Eso, claro, provocó muchos disgustos. Llevo jugando al tenis toda mi vida gracias a aquella afición suya, y durante los primeros años mi hermano y yo lloramos mucho y rompimos muuuchas raquetas por derrotas y rabietas. Para que entendáis aquella cultura competitiva, un detalle: mi padre podía protestar y negarse a malgastar dinero en otras cosas o caprichos, pero jamás -jamás, insisto- protestó por aquellas raquetas rotas. Nunca.
El caso es que aquella, fuera o no la mejor forma de animarnos a jugar, funcionó.
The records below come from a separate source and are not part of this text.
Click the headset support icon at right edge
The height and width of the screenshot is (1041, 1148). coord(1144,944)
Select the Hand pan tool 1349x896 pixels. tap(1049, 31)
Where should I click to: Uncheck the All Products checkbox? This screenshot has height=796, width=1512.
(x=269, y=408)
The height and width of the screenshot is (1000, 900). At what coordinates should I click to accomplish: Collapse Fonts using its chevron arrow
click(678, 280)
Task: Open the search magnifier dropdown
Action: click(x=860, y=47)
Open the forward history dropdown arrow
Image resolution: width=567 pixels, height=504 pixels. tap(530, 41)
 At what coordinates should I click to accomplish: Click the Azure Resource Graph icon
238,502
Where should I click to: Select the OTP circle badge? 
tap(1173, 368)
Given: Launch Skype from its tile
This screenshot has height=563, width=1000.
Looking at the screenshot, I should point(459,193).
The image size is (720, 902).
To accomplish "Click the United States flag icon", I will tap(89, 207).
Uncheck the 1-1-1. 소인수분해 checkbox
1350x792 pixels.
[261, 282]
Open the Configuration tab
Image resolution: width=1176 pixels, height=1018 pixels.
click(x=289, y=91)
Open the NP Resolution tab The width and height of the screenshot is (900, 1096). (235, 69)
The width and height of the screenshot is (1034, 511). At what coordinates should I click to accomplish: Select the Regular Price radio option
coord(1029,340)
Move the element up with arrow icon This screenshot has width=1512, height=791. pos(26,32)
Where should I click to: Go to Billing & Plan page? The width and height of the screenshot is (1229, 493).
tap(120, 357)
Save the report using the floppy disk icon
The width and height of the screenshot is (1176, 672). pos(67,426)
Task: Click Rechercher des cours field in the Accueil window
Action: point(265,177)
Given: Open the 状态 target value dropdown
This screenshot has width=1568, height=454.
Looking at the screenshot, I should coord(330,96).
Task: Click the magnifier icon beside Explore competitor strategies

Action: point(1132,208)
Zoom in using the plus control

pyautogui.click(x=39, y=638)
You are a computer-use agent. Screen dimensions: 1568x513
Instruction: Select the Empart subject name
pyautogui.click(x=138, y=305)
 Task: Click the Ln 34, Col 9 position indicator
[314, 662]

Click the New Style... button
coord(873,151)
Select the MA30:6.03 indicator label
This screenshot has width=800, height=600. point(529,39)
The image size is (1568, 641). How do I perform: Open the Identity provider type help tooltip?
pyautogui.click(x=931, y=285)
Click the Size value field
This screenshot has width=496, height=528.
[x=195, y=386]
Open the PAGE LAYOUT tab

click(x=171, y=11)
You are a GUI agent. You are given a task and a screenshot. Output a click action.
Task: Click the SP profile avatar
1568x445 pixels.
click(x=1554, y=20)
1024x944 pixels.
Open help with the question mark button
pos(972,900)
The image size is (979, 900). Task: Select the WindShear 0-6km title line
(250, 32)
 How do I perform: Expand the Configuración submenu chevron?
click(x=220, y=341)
Mientras otros niños de la urba donde jugábamos acababan apuntados a clubes o con profesores particulares y despuntando un par de años para no volver a jugar jamás -hartos de haber convertido una afición en una obligación- nosotros tuvimos la suerte de ver el tenis como lo que continuó siendo siempre para nosotros: un juego. Uno muy divertido. Cuando por fin nos dejó entrar en una pista (pasamos dos o tres años dándole al frontón para coger la mecánica de los golpes, de profes nada, repito) lo hizo sabiendo que a esas alturas ya podríamos pelotear tranquilamente. Y así fue. Y entonces ya no solo empezamos a jugar entre mi hermano y yo. Empezamos a jugar contra él.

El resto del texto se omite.